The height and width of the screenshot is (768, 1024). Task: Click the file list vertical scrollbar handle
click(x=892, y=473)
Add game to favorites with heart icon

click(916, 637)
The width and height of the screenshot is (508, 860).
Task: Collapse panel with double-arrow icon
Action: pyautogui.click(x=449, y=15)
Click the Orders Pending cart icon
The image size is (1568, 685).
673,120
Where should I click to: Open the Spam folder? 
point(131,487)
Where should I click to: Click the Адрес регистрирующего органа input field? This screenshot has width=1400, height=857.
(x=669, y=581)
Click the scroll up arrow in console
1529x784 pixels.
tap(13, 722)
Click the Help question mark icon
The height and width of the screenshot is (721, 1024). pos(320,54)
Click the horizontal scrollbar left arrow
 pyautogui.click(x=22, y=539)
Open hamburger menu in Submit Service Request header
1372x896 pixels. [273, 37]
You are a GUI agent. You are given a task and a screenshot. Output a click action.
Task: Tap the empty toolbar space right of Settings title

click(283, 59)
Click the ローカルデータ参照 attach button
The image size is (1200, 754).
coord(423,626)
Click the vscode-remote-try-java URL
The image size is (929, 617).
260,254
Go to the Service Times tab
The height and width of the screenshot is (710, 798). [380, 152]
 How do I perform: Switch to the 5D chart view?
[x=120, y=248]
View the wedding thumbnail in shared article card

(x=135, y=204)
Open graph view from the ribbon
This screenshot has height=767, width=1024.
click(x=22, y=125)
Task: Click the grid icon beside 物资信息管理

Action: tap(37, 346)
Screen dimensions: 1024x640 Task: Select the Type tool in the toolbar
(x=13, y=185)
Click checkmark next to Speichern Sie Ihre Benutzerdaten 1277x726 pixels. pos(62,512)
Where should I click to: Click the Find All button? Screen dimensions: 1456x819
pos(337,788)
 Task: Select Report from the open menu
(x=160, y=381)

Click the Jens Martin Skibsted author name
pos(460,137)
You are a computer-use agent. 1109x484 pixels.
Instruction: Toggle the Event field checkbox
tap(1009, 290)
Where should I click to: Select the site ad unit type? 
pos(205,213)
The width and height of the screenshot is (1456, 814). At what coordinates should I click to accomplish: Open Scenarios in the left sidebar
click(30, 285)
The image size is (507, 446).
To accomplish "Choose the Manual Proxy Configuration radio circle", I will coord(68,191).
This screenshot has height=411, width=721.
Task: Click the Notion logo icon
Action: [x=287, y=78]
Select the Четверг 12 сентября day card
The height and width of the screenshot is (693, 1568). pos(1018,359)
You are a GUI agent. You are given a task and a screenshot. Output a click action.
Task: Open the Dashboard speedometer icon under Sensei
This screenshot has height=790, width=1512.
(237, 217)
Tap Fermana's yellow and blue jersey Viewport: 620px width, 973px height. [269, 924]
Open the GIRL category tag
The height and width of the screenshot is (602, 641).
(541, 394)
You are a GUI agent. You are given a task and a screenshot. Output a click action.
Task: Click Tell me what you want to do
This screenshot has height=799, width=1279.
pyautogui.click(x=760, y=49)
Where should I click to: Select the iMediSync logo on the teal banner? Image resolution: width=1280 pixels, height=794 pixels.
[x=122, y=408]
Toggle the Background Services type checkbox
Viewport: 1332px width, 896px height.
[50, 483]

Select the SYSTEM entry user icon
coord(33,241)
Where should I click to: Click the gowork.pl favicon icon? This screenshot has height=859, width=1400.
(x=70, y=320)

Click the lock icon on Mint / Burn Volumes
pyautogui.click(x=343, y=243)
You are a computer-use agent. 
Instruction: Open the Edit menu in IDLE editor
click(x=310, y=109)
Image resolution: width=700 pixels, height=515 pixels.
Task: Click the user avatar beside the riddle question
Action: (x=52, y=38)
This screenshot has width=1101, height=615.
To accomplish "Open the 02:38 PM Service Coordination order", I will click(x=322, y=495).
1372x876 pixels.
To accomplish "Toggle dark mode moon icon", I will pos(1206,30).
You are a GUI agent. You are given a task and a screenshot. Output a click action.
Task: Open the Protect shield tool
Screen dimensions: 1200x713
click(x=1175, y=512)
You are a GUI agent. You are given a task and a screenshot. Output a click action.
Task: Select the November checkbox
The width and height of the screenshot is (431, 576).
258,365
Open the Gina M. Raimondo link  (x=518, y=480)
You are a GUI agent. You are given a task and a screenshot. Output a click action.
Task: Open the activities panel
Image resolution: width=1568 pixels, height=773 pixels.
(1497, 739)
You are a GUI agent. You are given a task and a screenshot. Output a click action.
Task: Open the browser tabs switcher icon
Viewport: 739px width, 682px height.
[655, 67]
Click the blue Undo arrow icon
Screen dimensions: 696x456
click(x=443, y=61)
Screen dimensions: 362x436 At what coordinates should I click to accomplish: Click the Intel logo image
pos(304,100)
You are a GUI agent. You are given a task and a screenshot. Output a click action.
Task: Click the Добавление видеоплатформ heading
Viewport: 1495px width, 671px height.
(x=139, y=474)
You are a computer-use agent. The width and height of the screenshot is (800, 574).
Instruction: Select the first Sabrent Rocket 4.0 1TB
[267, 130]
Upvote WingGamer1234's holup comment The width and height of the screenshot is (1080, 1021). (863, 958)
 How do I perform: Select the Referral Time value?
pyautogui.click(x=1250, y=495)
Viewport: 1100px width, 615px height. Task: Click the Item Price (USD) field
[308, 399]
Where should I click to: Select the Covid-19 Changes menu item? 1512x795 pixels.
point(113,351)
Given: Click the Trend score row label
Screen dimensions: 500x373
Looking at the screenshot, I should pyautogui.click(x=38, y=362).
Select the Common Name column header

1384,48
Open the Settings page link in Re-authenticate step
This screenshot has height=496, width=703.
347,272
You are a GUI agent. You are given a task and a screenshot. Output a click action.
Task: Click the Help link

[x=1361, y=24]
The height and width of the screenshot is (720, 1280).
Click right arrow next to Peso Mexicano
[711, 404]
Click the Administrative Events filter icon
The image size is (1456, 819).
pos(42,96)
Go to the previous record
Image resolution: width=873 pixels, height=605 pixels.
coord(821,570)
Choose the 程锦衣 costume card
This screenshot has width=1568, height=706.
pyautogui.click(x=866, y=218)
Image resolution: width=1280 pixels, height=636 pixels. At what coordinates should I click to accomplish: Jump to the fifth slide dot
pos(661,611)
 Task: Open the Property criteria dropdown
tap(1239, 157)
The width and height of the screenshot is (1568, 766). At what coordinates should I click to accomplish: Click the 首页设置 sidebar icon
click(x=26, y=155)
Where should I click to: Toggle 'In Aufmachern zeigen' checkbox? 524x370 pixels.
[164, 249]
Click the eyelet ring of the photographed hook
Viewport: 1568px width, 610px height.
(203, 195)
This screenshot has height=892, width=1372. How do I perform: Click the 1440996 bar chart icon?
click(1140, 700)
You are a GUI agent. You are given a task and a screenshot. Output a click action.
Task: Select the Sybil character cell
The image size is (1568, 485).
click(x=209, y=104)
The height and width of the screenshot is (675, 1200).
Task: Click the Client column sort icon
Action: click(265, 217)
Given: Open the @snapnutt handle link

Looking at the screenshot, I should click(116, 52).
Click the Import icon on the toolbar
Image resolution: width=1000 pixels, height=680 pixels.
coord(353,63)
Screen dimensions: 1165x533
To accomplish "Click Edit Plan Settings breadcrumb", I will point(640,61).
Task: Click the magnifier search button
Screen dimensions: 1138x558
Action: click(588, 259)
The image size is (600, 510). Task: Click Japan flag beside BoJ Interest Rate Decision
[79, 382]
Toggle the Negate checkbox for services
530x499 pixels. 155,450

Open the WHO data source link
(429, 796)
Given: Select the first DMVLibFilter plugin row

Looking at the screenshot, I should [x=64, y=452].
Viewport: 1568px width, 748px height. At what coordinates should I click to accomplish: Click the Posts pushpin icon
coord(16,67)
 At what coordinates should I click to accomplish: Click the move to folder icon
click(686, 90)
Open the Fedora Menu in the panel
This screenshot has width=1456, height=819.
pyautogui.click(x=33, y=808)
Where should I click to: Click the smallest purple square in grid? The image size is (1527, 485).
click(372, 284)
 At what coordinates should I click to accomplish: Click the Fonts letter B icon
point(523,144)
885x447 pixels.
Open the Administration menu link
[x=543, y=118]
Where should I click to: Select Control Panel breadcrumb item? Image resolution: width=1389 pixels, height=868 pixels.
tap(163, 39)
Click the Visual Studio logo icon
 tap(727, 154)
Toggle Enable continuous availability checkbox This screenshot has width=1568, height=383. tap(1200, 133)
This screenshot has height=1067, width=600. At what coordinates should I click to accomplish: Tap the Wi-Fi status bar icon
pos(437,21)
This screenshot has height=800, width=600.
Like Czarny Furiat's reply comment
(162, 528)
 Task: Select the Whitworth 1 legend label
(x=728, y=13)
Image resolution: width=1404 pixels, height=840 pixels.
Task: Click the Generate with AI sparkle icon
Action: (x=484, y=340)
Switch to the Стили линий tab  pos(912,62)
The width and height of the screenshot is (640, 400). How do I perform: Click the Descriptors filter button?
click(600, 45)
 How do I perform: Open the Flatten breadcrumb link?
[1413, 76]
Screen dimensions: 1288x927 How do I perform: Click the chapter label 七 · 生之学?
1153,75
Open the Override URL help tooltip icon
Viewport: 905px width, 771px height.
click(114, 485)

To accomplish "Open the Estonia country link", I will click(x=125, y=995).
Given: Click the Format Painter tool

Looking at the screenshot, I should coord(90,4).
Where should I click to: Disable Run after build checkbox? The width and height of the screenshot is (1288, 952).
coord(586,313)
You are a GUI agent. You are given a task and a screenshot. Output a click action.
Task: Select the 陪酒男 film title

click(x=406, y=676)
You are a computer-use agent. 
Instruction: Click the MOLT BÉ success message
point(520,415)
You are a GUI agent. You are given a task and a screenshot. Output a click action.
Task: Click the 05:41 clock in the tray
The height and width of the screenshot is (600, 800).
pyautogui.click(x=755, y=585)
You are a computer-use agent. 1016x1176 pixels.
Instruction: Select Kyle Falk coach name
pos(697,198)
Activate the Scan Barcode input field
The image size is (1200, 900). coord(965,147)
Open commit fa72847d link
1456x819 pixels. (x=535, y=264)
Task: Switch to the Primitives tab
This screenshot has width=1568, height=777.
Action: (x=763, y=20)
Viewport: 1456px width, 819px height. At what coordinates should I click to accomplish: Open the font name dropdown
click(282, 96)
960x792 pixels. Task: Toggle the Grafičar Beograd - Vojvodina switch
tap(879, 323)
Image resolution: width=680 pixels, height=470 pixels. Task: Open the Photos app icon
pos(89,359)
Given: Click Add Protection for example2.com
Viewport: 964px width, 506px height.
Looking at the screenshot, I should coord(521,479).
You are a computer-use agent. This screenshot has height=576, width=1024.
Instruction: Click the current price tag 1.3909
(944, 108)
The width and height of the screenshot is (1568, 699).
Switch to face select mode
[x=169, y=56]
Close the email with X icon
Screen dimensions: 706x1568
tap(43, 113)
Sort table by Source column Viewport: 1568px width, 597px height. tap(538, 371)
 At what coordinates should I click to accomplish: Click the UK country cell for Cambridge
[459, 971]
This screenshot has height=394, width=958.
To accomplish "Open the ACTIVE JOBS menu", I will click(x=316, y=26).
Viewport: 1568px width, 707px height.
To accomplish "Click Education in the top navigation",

-=-=-

_EXERCISE:_ Arrange the lines from the one containing "Viewport: 1568px width, 707px height." through the end of the items as a Markdown table with the columns Row and Item line, numbering each line and leaving out blank lines.

_SOLUTION FOR THIS PROBLEM:_
| Row | Item line |
|---|---|
| 1 | Viewport: 1568px width, 707px height. |
| 2 | To accomplish "Click Education in the top navigation", |